Aufgabenstellung -> Führe die nachfolgende Forumsdiskussion über den Kurbelabzieher im Anschluss an ihren letzten Beitrag weiter.

# raceface kurbelabzieher?



## cycleman (11. Januar 2008)

brauche ich einen speziellen kurbelabzieher um eine deus-kurbel zu demontieren? hat jemand eine?


----------



## bestmove (11. Januar 2008)

Bedingt durch die Konstruktion der Kurbeleinheit ist der Abzieher inklusive!  Einfach den 8er Innensechskant lösen ...


----------



## MTB-News.de




----------



## cycleman (11. Januar 2008)

mag sein, aber ich habe eine oem-version, ohne integrierten kurbelabzieher.


----------



## bestmove (11. Januar 2008)

Hmm, das sieht nicht so aus ? Gibt es die Deus nicht nur als X-Type?


----------



## cycleman (11. Januar 2008)

das x-type-innenlager hab ich auch, aber keinen integrierten kurbelabzieher in der rechten kurbelseite


----------



## bestmove (11. Januar 2008)

cycleman schrieb:


> das x-type-innenlager hab ich auch ...



Dadurch das du die 10er Innensechskantschraube  nicht löst sondern lediglich die 8er Schraube, zieht sich die Kurbel dabei von selber ab  "Kurbelabzieher" ist in dem Fall nur eine Metapher


----------



## cycleman (11. Januar 2008)

du verstehst nicht! ich habe keine scheibe die im gewinde der kurbel sitzt, sondern nur die kurbelschraube. dadurch kann da nix gegeneinander drücken und die kurbel von der achse lösen. aber trotzdem danke, mit dem foto hast du mir schon geholfen.

Datenzeilen ->
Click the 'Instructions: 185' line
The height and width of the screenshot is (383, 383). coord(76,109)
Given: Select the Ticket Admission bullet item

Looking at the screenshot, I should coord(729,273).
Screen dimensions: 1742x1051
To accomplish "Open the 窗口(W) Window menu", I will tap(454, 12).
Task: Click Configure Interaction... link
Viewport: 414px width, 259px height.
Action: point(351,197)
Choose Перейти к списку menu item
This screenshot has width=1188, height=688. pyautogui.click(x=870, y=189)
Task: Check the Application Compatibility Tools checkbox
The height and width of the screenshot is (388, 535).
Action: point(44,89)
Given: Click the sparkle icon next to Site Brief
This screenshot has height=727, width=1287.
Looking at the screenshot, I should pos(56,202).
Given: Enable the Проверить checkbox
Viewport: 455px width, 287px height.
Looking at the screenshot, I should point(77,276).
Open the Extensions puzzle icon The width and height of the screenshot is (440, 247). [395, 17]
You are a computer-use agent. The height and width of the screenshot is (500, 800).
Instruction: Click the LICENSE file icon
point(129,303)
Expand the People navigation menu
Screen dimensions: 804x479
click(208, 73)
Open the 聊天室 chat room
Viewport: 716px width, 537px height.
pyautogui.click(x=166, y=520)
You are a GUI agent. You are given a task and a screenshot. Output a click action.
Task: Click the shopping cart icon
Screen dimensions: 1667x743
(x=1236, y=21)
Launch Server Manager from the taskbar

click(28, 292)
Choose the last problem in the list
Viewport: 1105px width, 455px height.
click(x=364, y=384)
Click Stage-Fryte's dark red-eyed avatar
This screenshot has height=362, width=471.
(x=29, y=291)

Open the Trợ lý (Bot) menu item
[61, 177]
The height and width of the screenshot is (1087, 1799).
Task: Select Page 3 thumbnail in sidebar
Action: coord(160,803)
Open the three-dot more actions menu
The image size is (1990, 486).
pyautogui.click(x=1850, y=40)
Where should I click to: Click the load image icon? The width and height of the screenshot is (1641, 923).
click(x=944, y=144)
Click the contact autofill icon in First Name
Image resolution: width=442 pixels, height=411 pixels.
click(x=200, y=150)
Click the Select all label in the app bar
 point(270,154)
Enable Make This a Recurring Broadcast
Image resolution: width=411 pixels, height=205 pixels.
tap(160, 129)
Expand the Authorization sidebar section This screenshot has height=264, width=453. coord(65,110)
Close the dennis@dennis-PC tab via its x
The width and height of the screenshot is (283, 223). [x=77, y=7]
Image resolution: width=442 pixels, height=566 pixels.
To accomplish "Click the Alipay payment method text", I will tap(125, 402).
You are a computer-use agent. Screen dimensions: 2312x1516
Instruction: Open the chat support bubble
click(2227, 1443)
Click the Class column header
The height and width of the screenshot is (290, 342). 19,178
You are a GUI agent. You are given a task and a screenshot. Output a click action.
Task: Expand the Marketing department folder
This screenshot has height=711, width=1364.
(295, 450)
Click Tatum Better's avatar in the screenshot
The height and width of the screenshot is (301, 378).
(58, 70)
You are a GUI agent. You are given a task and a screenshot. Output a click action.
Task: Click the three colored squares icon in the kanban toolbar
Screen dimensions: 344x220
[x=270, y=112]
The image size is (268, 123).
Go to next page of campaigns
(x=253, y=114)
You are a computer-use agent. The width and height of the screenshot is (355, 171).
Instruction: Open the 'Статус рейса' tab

Lösung ->
----------



## Ride-UnLTD (15. Januar 2008)

Dann solltest Du Dir die Kurbelschraube mit der entsprechenden Abschlusskappe als Ersatzteil beschaffen. Ohne diesen schwarzen Abschlussring auf dem Foto geht die Kurbel wohl nicht ab. Der ist aber immer dabei, glaube ich zumindest... Hab noch nie eine Deus-Kurbel ohne diesen Ring gesehen, auch OE nicht. Ich tippe mal auf verloren gegangen... ist Kunden von uns auch schon passiert.

Gruss Tom


----------



## Daniel12 (5. Februar 2008)

ist bei mir auch so, oder so...
also OEM Version der Evole DH mit der Abzieh-Kappe, OEM Version der Evolve XC ohne Kappe. machend as wohl so wies grad passt. man kann aber auch einfach die kappe von nem Kumpel leihen, der eine RF Kurbel hat und die dann benutzen.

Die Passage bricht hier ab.